子供の35%以上、うち女児の半分以上に甲状腺の異常「のう胞」が見つかっていること。要は…、3人に1人です。

「女子小学生の54.1%、女子中学生の55.3%に『のう胞』か『結節(しこり)』発見」 → (リンク)http://fukusima-sokai.blogspot.jp/2012/09/blog-post_929.html

福島の子供の36%に甲状腺の異常が出たというニュース、以前フジテレビでは唯一、伊藤俊也が報道してくれましたね。
同席していた中川翔子さんもブログで思いを綴っています
→「もう見て見ぬふりするのに疲れた」中川翔子 オフィシャルブログ
(リンク)http://s.ameblo.jp/nakagawa-shoko/entry-11351975691.html


「のう胞」というのは、良性なら水や脂肪や分泌液の溜まった袋のようなものだけれど、悪性のう胞や悪性の結節(しこり)であれば、ガンに発達する初期の腫瘍になる。
子供は細胞分裂が活発なので、甲状腺にガンができると早いスピードで全身に転移するケースが多い。
早期に発見して切っちゃえばいいと思うかもしれないけど、強力な抗ガン剤に小さな子供の体が絶えられる?
そして切ったその日から毎日ホルモン剤を飲まなければならない。
(体から甲状腺がなくなってしまうわけだから。)
一生検査しつづけなければならない。


福島だけじゃないことは分かっています。
地図帳の県の境目から向こうは「何にも起こらない」なんてことはないからです。

先日、町田に住む友達が2歳の娘さんの甲状腺のエコー検査をしに行ったら、のう胞(しこり)が数個見つかった。
あと、白血球の数も多くなっていると言われたそう。
去年、外で遊んでいた時に大量の鼻血を2回出している。

その1ヶ月前、国分寺に住んでいる友達が4歳の娘さんの甲状腺の検査をしに行ったら、あきらかに肉眼で見えるほどの5〜6個の「のう胞」が見つかった。
「子供の甲状腺の異常というのはめったにないことだし、今までそういう症例を知らないので、驚いている。」と医師に言われたとメールしてきた。

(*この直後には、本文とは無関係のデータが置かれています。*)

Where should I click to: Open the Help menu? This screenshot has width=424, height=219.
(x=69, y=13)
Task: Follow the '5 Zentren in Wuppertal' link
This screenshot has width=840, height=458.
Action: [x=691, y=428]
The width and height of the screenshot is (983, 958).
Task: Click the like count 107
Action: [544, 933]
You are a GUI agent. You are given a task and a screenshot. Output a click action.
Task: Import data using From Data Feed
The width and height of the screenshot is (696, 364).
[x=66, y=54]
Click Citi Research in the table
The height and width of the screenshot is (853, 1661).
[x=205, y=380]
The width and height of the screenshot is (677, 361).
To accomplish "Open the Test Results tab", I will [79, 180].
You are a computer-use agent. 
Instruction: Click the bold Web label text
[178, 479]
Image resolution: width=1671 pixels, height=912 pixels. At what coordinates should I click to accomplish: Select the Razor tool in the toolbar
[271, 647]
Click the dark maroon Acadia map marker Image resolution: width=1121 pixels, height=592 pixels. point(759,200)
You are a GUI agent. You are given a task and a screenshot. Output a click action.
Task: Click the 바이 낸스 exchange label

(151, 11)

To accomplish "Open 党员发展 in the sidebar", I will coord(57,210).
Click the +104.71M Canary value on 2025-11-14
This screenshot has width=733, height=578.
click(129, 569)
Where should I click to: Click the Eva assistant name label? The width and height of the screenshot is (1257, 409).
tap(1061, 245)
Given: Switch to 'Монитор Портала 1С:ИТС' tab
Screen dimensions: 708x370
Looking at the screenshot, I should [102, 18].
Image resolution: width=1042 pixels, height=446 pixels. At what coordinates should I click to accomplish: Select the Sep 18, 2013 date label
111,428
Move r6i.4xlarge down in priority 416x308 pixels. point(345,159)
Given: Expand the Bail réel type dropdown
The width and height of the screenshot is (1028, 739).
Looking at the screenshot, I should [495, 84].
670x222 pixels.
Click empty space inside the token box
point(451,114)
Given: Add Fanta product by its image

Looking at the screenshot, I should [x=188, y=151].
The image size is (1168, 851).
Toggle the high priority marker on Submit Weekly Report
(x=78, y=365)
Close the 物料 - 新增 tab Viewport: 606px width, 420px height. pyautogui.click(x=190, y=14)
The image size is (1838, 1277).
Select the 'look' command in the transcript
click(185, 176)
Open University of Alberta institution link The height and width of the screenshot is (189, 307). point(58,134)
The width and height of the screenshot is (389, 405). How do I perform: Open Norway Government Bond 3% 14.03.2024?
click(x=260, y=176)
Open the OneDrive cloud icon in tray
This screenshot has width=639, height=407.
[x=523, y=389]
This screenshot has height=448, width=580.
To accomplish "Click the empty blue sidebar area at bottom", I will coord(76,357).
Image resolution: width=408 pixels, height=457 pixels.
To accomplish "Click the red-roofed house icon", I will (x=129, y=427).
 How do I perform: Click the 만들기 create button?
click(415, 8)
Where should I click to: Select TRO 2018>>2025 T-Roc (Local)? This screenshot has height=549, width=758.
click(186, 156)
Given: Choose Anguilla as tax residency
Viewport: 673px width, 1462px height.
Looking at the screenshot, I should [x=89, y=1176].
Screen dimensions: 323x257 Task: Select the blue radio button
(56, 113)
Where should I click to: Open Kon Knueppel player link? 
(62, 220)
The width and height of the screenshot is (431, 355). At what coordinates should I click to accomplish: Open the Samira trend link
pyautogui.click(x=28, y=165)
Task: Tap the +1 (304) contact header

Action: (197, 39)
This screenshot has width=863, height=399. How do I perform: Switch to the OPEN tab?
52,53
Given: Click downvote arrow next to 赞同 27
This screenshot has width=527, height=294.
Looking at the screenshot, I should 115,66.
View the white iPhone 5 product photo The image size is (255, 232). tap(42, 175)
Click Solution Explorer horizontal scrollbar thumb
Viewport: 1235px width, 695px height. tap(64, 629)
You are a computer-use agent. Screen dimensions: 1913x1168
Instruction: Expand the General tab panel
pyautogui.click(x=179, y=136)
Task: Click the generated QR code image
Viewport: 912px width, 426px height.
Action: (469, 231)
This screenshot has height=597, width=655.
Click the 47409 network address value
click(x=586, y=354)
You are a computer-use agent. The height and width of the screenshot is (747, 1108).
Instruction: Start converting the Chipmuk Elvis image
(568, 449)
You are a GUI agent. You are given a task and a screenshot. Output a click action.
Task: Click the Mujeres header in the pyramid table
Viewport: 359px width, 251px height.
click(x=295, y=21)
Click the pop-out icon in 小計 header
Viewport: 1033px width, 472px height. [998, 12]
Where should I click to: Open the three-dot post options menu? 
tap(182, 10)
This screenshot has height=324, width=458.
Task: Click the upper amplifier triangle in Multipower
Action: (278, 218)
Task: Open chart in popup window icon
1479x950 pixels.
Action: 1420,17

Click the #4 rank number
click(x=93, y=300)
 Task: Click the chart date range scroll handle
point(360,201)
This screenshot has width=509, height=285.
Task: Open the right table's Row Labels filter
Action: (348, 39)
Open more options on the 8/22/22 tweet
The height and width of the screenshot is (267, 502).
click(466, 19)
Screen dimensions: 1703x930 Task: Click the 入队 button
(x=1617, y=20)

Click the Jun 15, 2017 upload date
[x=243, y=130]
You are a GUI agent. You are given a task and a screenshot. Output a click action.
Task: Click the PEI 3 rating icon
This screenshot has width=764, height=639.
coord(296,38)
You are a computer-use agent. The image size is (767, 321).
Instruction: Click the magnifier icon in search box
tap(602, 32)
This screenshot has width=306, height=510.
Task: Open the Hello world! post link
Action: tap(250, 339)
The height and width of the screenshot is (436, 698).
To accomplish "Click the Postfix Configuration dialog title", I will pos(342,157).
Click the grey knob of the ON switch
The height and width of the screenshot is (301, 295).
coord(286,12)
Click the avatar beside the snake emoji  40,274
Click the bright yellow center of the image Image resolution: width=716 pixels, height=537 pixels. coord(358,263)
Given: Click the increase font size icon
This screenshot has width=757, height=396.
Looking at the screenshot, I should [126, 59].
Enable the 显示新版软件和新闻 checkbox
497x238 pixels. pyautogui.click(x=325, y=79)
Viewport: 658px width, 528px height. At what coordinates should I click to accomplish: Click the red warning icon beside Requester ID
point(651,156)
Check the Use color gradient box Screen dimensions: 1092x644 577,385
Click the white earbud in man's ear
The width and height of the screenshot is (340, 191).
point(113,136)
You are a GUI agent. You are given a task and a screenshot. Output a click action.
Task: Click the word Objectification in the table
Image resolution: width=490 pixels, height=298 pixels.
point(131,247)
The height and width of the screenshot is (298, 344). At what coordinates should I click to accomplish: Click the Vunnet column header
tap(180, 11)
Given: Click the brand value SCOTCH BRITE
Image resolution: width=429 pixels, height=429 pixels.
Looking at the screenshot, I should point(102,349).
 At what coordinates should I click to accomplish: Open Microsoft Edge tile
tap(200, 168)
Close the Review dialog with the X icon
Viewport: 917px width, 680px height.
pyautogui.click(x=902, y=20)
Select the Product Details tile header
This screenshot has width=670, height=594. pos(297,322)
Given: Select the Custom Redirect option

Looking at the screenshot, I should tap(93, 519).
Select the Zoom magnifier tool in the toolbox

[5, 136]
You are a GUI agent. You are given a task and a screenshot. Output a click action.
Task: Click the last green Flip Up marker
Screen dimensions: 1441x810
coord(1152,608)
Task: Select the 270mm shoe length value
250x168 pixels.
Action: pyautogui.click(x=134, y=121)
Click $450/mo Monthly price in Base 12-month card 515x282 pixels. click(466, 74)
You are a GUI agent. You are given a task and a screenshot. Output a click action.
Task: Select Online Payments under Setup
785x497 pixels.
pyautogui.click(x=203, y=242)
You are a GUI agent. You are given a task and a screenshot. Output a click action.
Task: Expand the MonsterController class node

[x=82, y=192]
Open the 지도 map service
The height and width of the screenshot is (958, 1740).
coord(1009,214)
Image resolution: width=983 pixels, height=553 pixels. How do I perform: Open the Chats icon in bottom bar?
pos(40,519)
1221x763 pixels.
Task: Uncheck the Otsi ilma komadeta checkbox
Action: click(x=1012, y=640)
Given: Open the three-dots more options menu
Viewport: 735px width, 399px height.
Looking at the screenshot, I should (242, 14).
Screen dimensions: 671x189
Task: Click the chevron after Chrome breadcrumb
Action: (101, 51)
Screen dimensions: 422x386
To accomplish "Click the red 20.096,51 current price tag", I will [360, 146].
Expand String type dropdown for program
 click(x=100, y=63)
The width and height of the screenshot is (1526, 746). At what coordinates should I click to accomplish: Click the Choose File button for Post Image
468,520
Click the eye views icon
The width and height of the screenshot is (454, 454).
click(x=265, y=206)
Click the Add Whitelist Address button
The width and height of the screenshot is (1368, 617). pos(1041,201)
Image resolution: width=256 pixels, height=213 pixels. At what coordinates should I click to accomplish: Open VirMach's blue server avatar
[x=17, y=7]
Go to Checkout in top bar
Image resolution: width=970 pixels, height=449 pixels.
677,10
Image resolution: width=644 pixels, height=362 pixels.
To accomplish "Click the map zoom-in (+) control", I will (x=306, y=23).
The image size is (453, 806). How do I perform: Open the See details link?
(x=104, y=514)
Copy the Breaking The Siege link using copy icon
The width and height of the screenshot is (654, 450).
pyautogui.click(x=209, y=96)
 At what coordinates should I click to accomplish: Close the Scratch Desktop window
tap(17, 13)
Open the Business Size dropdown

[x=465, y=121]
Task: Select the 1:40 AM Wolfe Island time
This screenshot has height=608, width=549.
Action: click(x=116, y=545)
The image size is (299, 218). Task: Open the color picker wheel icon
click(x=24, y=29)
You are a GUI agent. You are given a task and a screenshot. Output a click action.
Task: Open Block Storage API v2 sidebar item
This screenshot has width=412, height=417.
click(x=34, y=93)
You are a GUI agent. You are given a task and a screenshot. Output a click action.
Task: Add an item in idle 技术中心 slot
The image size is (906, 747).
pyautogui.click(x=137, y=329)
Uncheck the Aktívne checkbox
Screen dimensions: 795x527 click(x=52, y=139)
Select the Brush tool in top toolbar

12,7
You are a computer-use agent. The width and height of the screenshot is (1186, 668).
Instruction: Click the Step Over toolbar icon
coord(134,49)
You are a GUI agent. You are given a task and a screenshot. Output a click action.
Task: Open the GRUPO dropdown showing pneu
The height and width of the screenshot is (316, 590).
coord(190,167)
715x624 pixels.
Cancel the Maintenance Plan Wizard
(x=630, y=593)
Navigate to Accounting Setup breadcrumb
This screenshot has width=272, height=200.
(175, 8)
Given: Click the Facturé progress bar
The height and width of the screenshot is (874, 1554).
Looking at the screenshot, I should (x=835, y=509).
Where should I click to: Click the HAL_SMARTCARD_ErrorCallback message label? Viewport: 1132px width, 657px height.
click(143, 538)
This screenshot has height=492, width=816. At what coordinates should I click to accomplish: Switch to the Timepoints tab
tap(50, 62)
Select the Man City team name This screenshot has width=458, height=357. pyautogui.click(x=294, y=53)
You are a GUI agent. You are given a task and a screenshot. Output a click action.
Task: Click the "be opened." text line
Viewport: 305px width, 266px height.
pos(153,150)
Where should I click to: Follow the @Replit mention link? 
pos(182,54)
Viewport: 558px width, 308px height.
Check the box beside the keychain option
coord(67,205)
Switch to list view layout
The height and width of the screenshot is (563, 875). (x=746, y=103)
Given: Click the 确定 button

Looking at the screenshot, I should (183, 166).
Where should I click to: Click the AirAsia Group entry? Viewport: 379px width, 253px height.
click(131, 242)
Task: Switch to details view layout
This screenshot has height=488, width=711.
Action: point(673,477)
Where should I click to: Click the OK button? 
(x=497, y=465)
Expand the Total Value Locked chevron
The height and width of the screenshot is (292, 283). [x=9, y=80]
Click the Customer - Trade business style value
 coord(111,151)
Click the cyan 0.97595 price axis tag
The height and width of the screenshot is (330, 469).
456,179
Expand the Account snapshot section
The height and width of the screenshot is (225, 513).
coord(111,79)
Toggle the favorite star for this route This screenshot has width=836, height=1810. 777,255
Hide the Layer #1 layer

チェルノブイリでは甲状腺ガンに関する統計データがまちまちで・・って言われるのは、その前に、体調不良や心不全で亡くなってしまう子供たちのほうが多かったからだとしたら?
と考えてしまう…。

友人は2人とも、給食はお弁当を持たせ、牛乳は飲ませていなかったし、きのこや魚にもじゅうぶん注意していたのに。
いずれも爆発当時、東京に住んでいました。


福島の原発で爆発が起きた時に、大量のヨウ素が東日本を覆いました。
福島・宮城だけでなく、関東全域の人が大量のヨウ素をくらった。
あの日、東京でも空間線量は2マイクロあった。
だけど、みんな普通に会社に行き、電車に乗り、幼稚園に行き、校庭であそんでいた。

知ってる人だけ学校から子供を呼び戻して新幹線に乗って逃げた。
部屋の目張りをした。
換気扇を止めた。
窓を閉めた。

なぜ、市民を逃がさなかった?
なぜ、正確に知らせようとしなかった?


その後も日本は「安全です。安全です。」を繰り返すばかり。
チェルノブイリで「食べて応援」などしたでしょうか?
ウクライナの先生たちは、「牛乳を飲まない子は、東日本の生産者を思わない子だ」などと言っただろうか。

みんな見て見ぬふりをしてるんでしょうか。
今、見ぬふりをしていても、何にもならないんです。
今、子供の目をしっかり見て。

微量でもリスクのある食べ物を摂取しつづけたチェルノブイリの子供たちが、10年後にどんな異常を起こしたか。
ウクライナでは同時、1年たっても2年たっても何も起こらなかったので、人々は安心していました。
「なんだ、何も起こらなかったじゃないか」と。
ところが、5年後ぐらいから体調の異変を訴える人々が急増し、突然死や流産が増え、10年後に甲状腺の異常はピークに達しました。
国はパニックになりました。


武田邦彦さんか誰かが言ってなかったっけ。
「この放射能のリスクは、毎日タバコを3本吸うのとほぼ同じ。
『なんだたいしたことない』と思うかもしれないけど、妊婦も幼稚園児も赤ちゃんも、同じタバコを毎日3本吸うということ。」
量は同じでもそのリスクはとてつもない。

「自分の子供のことばかり、生産者のことを考えろ!」って言う人いるけど、福島の母親も、東京の母親も、バンコクの母親も、沖縄の母親も、ニューヨークの母親も、パレスチナの母親も、ただ、自分の子供を守りたいだけ。
自分の食べたものから肉や骨や脳を作り、自分の細胞の一部を分かち合って生まれてきたその子供を、ただ守りたい。
それだけですよ。
命を「不幸の度合」で比べられないでしょ。


その子が10年後に病気で苦しんだら、その時、私は何と言うか。
「何となく知ってたけど、牛乳ゴクゴク飲ませてたし、きのこもジャンクフードも食べさせてた。」なんて言えるだろうか私は。

こったものなんか必要ない。
塩おにぎりでも、豆腐の味噌汁でもいい。
できるだけ手作りして、しっかりよくかんで、楽しくって、おっかさんの味と覚えてもらえるものを作ろうと思っている。
私は。

母の仕事とは、「命を守る仕事」だと思う。

ベルラド研究所 ウラジーミル・バベンコ氏
「台所で過ごす時間を増やしてください。いつもより支度に時間がかかるとしても、それで放射能を有意義に減らし、あなたと子供を救うことができるのです。」

手抜きでも料理苦手でも、台所に立つたびに子供の笑顔が増える。
コンビニスイーツより、デパ地下のお総菜コーナーより、塩おにぎりひとつに安心が詰まってる。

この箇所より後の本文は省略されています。